The Ponoka Stampede is down about a half million in cash, but still has enough working capital to put on a Stampede in 2021.
That was the report given to the board by Gord Parker of Rowland, Parker and Associates.
The report was substantially shorter than usual, because there was no Stampede in 2020.
“Unfortunately, you guys had to experience what your cash burn without any revenue coming in besides the little bit of gaming revenue,” said Parker.
The cash burn was 550,000 after the $280,000 in gaming revenue from casinos and the cattle raffle.
“So that tells you roughly what it takes to operate the Stampede without having a Stampede.”
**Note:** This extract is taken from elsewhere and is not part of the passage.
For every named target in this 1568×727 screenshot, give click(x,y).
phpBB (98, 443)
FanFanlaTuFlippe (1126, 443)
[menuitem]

“I’d really like to take my hat off to this group of individuals in the room, all the members of this board of directors and the representatives from the town and county,” said Harbin in his president’s message.
“Even though there was no rodeo held, there was a lot of glue that came together in all the trying times of cancelling of the Stampede for 2020, and the support of everyone was great.
“Going forward, we hope and pray that the restrictions are relaxed and 2021 will be business as usual.”
He than asked that everyone goes forward with the attitude of expecting to have a Stampede in 2021.
“If we have to tap the brakes we will, but not until they make us.”
Coun. Ted Dillon representing the town, thanked the association for their patience with transferring land titles.
“I think that was a great move, for both of us, the town and the Stampede Association and the community as a whole,” said Dillon.
“We had a few stumbling blocks but we got through it.”